Las cenizas del Regreso de la Conferencia sobrevuelan no sólo el cielo de París, lee el joven soldado Reiter con lágrimas en los ojos, lágrimas que le duelen y que lo despiertan, sino también el cielo de Moscú y el cielo de Roma y el cielo de Berlín.
Habla de El taller del artista. Habla de la figura de Baudelaire que aparece en un extremo del cuadro, leyendo, y que representa a la Poesía. Habla de la amistad de Courbet con Baudelaire, con Daumier, con Jules Vallès. Habla de la amistad de Courbet (el Artista) con Proudhon (el Político) y equipara las sensatas opiniones de éste con las de una perdiz. Todo político con poder, en materia de arte es como una perdiz monstruosa, gigantesca, capaz de aplastar montañas con sus saltitos, mientras que todo político sin poder es sólo como un cura de pueblo, una perdiz de tamaño natural.
Imagina a Courbet en la revolución de 1848 y luego lo ve en la Comuna de París, en donde la inmensa mayoría de los artistas y literatos brillaron (literalmente) por su ausencia. Courbet no. Courbet participa activamente y tras la represión es arrestado y encarcelado en Sainte-Pélagie, en donde se dedica a dibujar naturalezas muertas. Uno de los cargos que contra él levanta el Estado es el de haber incitado a la multitud a derruir la columna de la plaza Vendôme, aunque a este respecto Ansky no está muy seguro o la memoria le falla o habla de oídas. El monumento a Napoleón de la plaza Vendôme, el monumento a secas de la plaza Vendôme, la columna Vendôme de la plaza Vendôme.
En cualquier caso el cargo público que ostentaba Courbet tras la caída de Napoleón III lo capacitaba para proteger los monumentos de París, lo que sin duda, y a la vista de los acontecimientos posteriores, hay que tomárselo como una broma monumental. Francia, sin embargo, no está para bromas y le embarga todos sus bienes. Courbet marcha a Suiza. Allí, en 1877, muere a la edad de cincuentaiocho años. Luego vienen unas líneas escritas en yiddish que Reiter apenas entiende. Supone que son de dolor o amargura. Después divaga sobre algunos cuadros de Courbet. El llamado ¡Buenos días, señor Courbet!
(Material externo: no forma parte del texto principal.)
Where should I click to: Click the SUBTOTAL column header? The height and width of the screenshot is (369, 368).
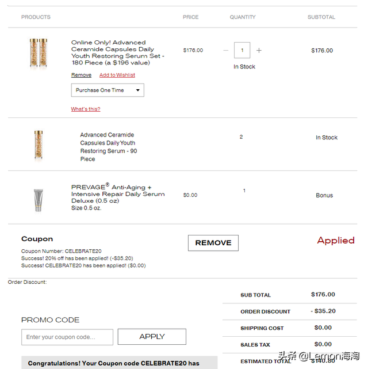point(321,17)
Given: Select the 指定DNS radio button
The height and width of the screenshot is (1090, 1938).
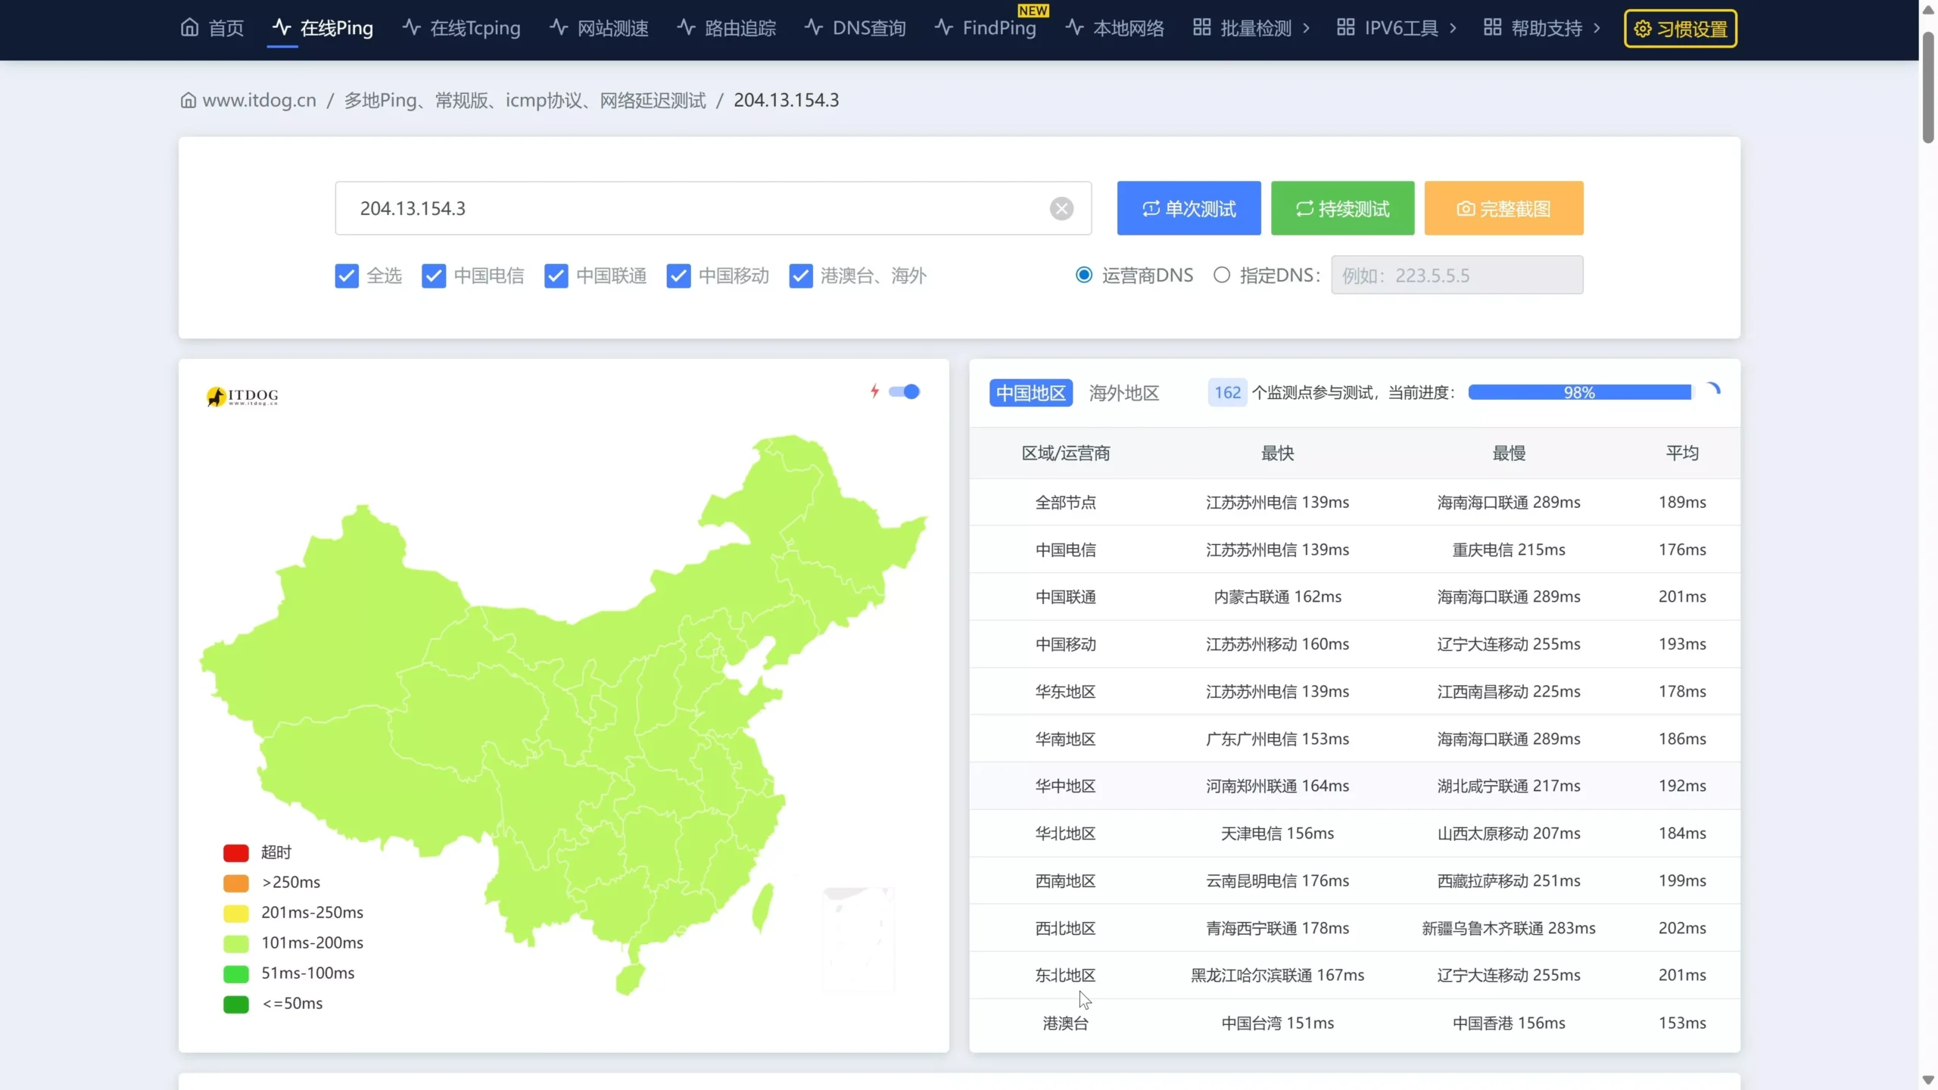Looking at the screenshot, I should 1221,275.
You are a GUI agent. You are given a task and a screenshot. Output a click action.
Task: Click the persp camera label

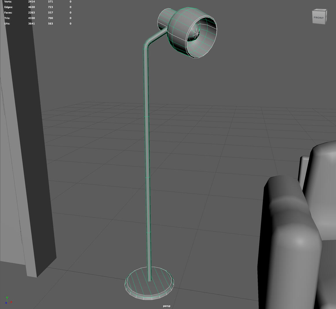[x=167, y=306]
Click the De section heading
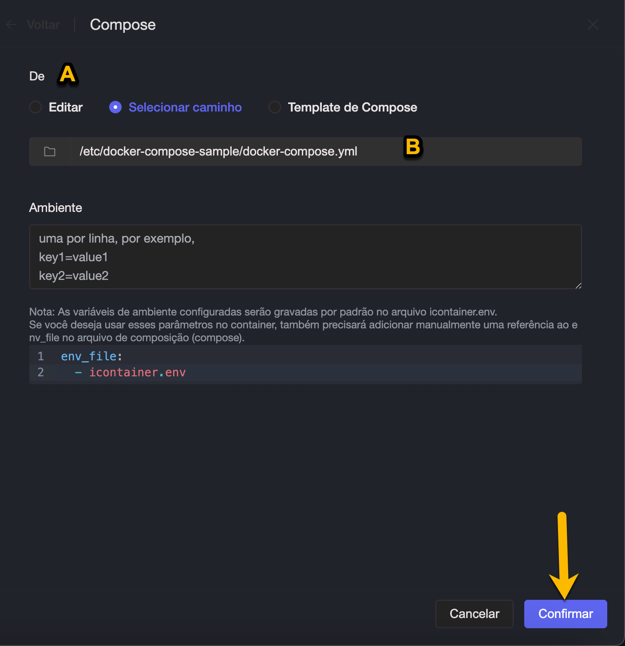 tap(37, 76)
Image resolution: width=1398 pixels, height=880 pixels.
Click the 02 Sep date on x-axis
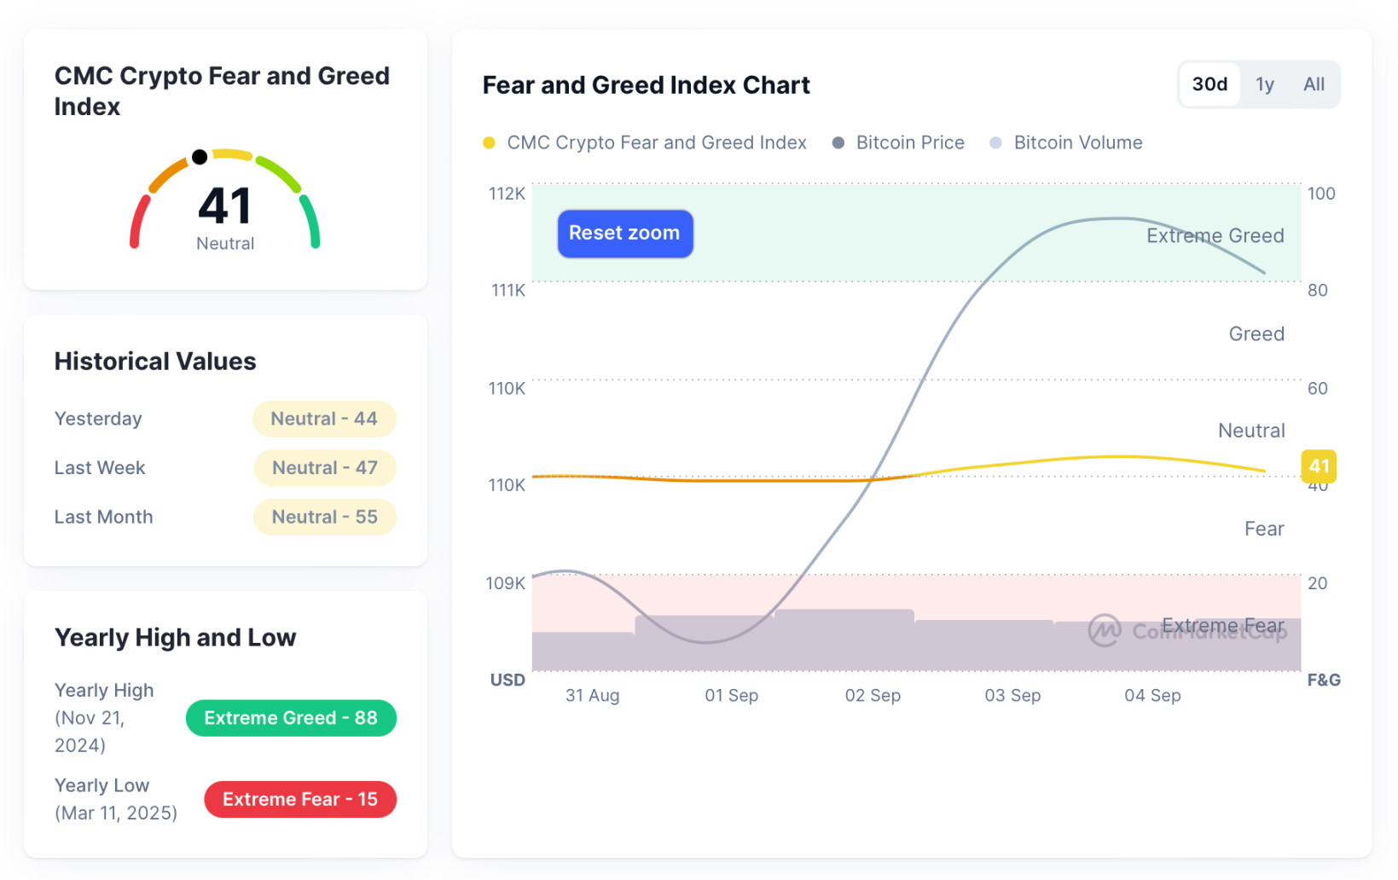872,696
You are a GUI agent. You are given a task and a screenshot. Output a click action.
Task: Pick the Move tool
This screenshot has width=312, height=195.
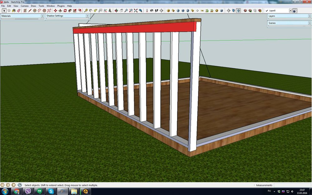(56, 11)
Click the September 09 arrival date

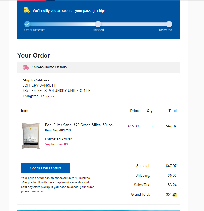pyautogui.click(x=56, y=144)
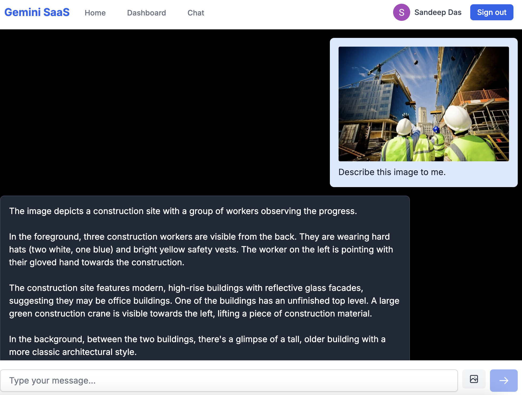Click the Gemini SaaS logo
The width and height of the screenshot is (522, 395).
click(37, 12)
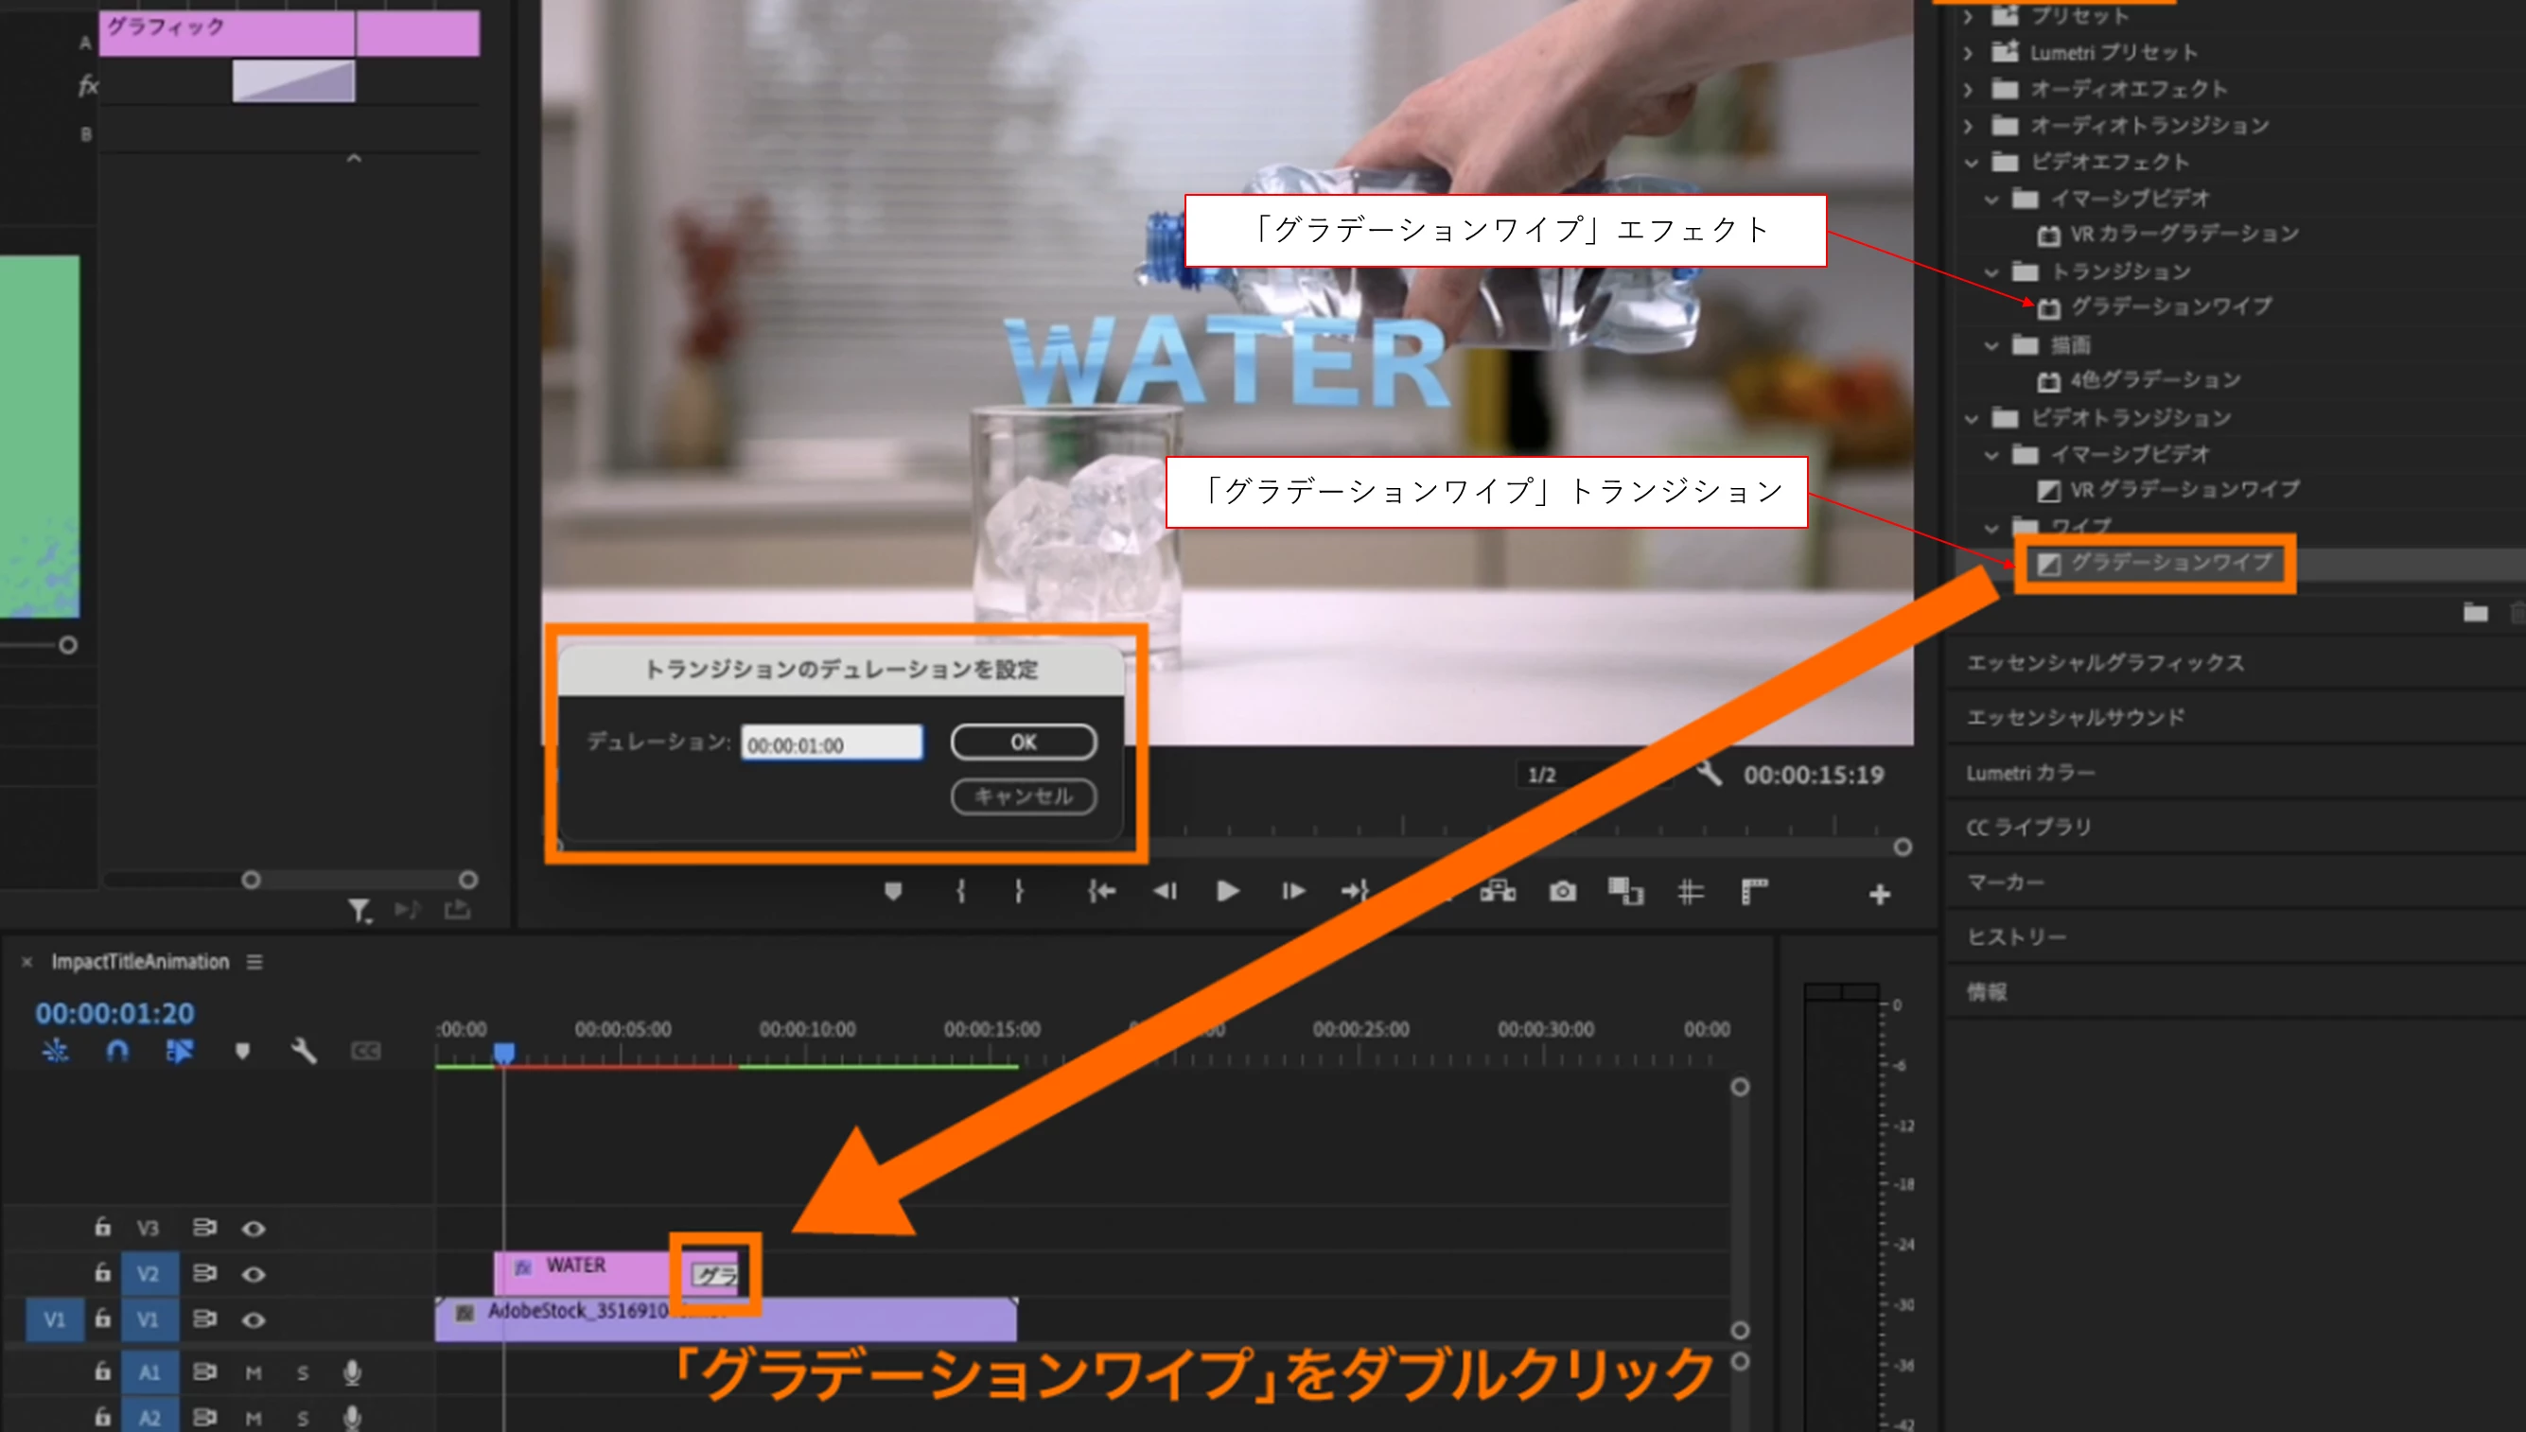The image size is (2526, 1432).
Task: Click the Play button in the program monitor
Action: tap(1228, 891)
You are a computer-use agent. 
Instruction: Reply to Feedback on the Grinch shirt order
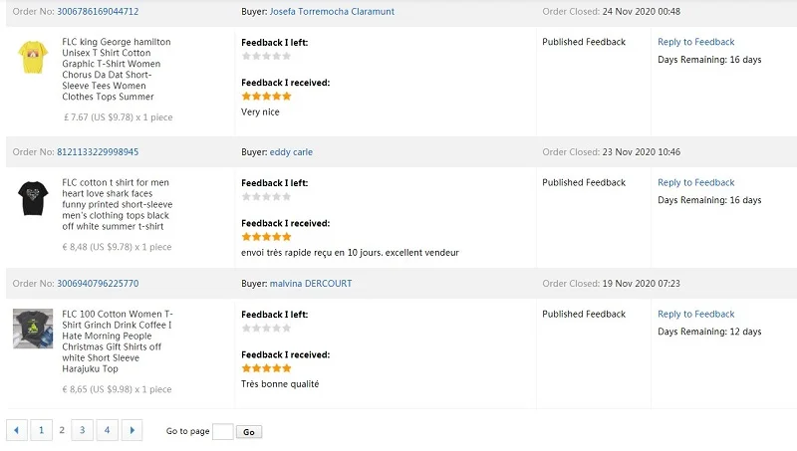coord(695,314)
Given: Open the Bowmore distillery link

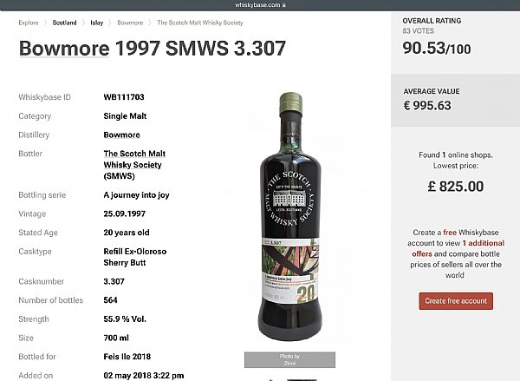Looking at the screenshot, I should [x=121, y=135].
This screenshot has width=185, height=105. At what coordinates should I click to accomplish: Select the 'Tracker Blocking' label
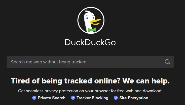click(x=92, y=98)
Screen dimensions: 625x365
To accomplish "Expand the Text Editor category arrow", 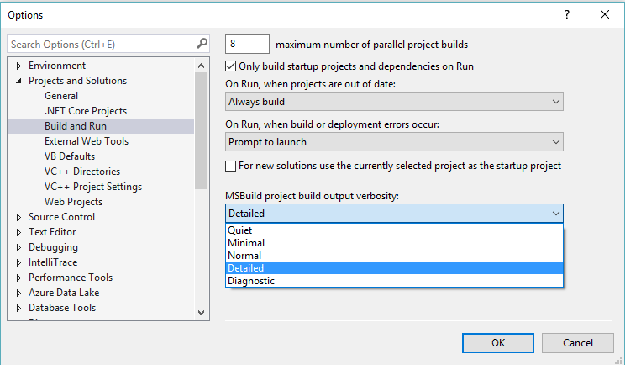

le sugiere el principio de una película, una que empezaría de forma bucólica y que poco a poco se iría convirtiendo en una película de horror. Las señoritas a orillas del Sena evoca en Ansky el breve descanso de los espías o de los náufragos, y también dice: espías de otro planeta, y también: cuerpos que se desgastan más rápido que otros cuerpos, y también: enfermedades, transmisión de enfermedades, y también: disposición a resistir, y también: ¿dónde se aprende a resistir?, ¿en qué clase de escuela o de universidad?, y también: fábricas, calles desoladas, burdeles, cárceles, y también: la Universidad Desconocida, y también: mientras el Sena fluye y fluye y fluye, y esos rostros espantosos de rameras contienen más belleza que la más bella dama o aparición surgida del pincel de Ingres o Delacroix.
Después hay anotaciones caóticas, horarios de trenes que salen de Moscú, la luz de un mediodía gris cayendo vertical sobre el Kremlin, las últimas palabras de un cadáver, el envés de una trilogía novelística cuyos títulos apunta: El verdadero amanecer, El verdadero atardecer, El temblor del ocaso, cuya estructura y argumentos hubieran podido adecentar, tal vez dignificar un poco más las últimas tres novelas, el haz de hielo del tapiz, firmadas por Ivánov, pero a las que éste difícilmente se hubiera avenido a concederles la tutoría, o quizás no, a Ivánov tal vez lo juzgué mal, puesto que, por todas las informaciones que poseo, no me delató, cuando lo más fácil hubiera sido delatarme, lo más fácil hubiera sido decir que él no era el autor de estas tres novelas, piensa y escribe Ansky, y sin embargo eso no lo hizo, delató a todos aquellos que sus torturadores querían que delatara, viejos y nuevos amigos, dramaturgos, poetas y novelistas, pero de mí no dijo una palabra. Cómplices en la impostura hasta el final.
Qué buena pareja hubiéramos hecho en Borneo, dice con ironía Ansky. Y luego recuerda un chiste que Ivánov le contó tiempo atrás y que a éste le contaron durante una fiesta en la redacción de la revista en la que por entonces trabajaba. Fue en un homenaje informal a un grupo de antropólogos soviéticos que acababan de regresar a Moscú. El chiste, mitad verdad, mitad leyenda, transcurría en Borneo, en una región selvática y montañosa en donde se internaba un grupo de científicos franceses.